- _EXERCISE_
Please copy each line below that contains the word "Policy".

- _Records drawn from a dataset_

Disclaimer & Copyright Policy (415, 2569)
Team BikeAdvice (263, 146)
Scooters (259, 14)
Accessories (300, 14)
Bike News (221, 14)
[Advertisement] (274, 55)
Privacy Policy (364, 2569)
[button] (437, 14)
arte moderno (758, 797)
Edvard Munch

- _ANSWER TO THIS TASK_
Disclaimer & Copyright Policy (415, 2569)
Privacy Policy (364, 2569)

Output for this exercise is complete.